## [EXERCÍCIO CURTO]
Copie todos os registros a seguir, linha por linha, sem nenhuma alteração.

──────── MATERIAL EXTRAÍDO

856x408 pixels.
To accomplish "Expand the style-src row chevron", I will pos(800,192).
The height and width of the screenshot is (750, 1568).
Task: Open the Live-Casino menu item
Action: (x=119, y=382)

────────────────

## [RESULTADO ABAIXO]
856x408 pixels.
To accomplish "Expand the style-src row chevron", I will pos(800,192).
The height and width of the screenshot is (750, 1568).
Task: Open the Live-Casino menu item
Action: (x=119, y=382)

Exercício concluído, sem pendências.